> Extracted information:
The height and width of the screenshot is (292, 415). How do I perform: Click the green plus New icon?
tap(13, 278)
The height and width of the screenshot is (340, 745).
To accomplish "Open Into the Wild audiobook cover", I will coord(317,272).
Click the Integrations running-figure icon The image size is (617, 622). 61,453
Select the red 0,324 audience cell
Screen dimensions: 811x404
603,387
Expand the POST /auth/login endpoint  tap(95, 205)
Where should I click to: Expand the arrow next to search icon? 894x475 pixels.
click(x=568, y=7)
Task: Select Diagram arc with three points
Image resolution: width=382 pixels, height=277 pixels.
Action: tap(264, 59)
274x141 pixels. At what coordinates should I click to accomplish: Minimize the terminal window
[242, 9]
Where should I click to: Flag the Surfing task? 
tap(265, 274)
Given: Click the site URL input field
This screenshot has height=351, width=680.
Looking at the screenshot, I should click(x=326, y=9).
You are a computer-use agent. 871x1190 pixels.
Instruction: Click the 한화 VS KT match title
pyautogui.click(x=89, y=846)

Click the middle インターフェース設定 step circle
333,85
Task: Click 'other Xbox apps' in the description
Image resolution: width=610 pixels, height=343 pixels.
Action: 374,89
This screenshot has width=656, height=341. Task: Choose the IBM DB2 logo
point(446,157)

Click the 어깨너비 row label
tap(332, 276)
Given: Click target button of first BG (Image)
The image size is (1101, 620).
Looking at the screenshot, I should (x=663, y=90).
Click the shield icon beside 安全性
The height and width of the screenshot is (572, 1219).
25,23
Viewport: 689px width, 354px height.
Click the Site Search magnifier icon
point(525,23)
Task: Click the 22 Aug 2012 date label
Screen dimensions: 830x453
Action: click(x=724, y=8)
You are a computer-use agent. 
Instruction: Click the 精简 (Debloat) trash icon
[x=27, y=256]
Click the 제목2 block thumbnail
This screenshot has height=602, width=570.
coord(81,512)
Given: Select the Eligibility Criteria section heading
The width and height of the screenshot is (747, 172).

> Work required:
Set down, please, the lines from the line holding "Click the 어깨너비 row label" through the final line of the data, exactly and with nothing added.

> Task answer:
Click the 어깨너비 row label
tap(332, 276)
Given: Click target button of first BG (Image)
The image size is (1101, 620).
Looking at the screenshot, I should (x=663, y=90).
Click the shield icon beside 安全性
The height and width of the screenshot is (572, 1219).
25,23
Viewport: 689px width, 354px height.
Click the Site Search magnifier icon
point(525,23)
Task: Click the 22 Aug 2012 date label
Screen dimensions: 830x453
Action: click(x=724, y=8)
You are a computer-use agent. 
Instruction: Click the 精简 (Debloat) trash icon
[x=27, y=256]
Click the 제목2 block thumbnail
This screenshot has height=602, width=570.
coord(81,512)
Given: Select the Eligibility Criteria section heading
The width and height of the screenshot is (747, 172).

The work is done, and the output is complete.